OpenAI’s internal breakthrough is being treated as a trade secret — the company won’t even tell its own employees how they did it . The results are public: inference costs dropped low enough that unauthenticated ChatGPT traffic could run on hundreds of GPUs instead of thousands . That’s not a discount. That’s a reset.
Nvidia followed with its own move, cutting DeepSeek V4 token costs to one-fifth of launch levels . Two companies, two cost resets, one pattern: the price of running AI just got a lot cheaper, and it happened fast. But the cost per token is no longer the right metric to watch.
The real metric is total spend. And total spend is climbing.

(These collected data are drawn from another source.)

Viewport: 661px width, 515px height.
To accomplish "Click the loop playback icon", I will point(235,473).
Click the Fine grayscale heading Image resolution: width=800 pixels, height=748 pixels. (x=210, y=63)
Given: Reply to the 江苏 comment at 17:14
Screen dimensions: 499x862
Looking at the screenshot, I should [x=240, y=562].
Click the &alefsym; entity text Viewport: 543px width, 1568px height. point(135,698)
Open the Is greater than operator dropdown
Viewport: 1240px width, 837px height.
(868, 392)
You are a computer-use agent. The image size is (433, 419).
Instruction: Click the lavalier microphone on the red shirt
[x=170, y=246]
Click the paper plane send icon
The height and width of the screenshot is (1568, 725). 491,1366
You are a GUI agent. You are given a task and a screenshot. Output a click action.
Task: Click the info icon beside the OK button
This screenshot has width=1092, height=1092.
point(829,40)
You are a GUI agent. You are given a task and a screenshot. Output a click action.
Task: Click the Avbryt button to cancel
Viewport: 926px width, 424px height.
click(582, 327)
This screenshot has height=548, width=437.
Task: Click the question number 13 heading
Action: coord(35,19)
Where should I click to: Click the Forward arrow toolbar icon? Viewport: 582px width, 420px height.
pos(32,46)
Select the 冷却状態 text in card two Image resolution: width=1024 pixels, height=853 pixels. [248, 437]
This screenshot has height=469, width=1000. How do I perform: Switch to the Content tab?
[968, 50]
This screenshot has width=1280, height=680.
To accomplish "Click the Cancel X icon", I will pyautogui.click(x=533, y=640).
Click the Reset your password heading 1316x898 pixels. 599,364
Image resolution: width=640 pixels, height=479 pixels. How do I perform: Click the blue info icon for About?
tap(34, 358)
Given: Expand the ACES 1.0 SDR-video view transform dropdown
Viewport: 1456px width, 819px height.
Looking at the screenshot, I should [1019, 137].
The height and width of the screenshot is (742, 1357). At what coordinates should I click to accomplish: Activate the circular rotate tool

Jevons Paradox Is Playing Out in Real Time
In 1865, economist William Stanley Jevons observed that when the Watt steam engine made coal use more efficient, coal consumption actually skyrocketed. The same thing is happening with AI .
Token prices have fallen more than 90% since 2023. But total spending on large language models has roughly doubled since late 2025 . While token costs were halved from December 2024 to December 2025, the tokens consumed grew by 450% in the same period .
Apollo Chief Economist Torsten Slok put it directly: “As tokens get cheaper, companies don’t spend less but instead run more AI agents, automate more workflows and generate more code, pushing aggregate expenditure higher even as the unit cost of intelligence collapses” .
This isn’t a pricing problem. It’s a usage problem. And it’s reshaping how companies think about AI economics.
Uber Burned Its Budget by April. That’s the Signal.
For two years, the industry ran on a simple logic: burn capital to build scale, figure out profitability later. That era is ending. Companies are getting serious about the math.
Uber burned through its entire 2026 AI budget by April . The company has now capped monthly AI spending at $1,500 per employee . Microsoft is pulling back on internal Claude Code usage, pushing employees toward cheaper internal options. When the largest companies start rationing AI usage, it’s not because they don’t believe in the technology. It’s because they’re finally doing the math.
The real-world cost of inference is scaling non-linearly. A model that costs $12,000 per month at 10 million queries can approach $90,000 per month at 100 million . Gartner projects inference-led AI spending to nearly double from $9.2 billion in 2025 to $20.6 billion in 2026 . The shift from build costs to run costs is the structural change that most enterprise budgets are not prepared for .

The Pricing War Has Already Started
OpenAI is using its cost advantage to reshape the market. GPT-5.6 Sol beats Claude Mythos on benchmarks and costs half of Fable 5 . DeepSeek is introducing peak/off-peak pricing — 2x during business hours . Nvidia is optimizing its Blackwell platform to push token costs even lower .
The cost curve is bending. But the bill is not shrinking. As Bain & Company analysts put it: “The models get cheaper. The usage gets heavier. The bill stays stubbornly high” .

The Demo Era Is Over. The ROI Era Just Started.
The AI industry has reached a turning point. The question is no longer whether models can do impressive things. It’s whether they can do them at a price that makes sense.
Enterprise adoption won’t scale on demos. It will scale on ROI. Hidden costs — data engineering, model monitoring, continuous retraining, inference at scale — are now surpassing initial model development costs . Total cost of ownership over 24 months routinely runs 1.8 to 2.5 times the initial build cost .
This isn’t about building better models. It’s about building sustainable businesses. The era of “spend anything to run anything” is ending. The era of “can we actually afford to run this” has begun.
P.S. OpenAI is treating its cost reduction as a trade secret. That’s the most telling signal of all. When a company won’t tell its own employees how it cut costs, the competitive advantage isn’t the model — it’s the economics. But as the Jevons paradox makes clear, cheaper tokens won’t mean smaller bills. They’ll mean more usage, more agents, and more complexity. The companies that survive this phase won’t be the ones with the cheapest tokens. They’ll be the ones that figure out how to turn token efficiency into real business outcomes.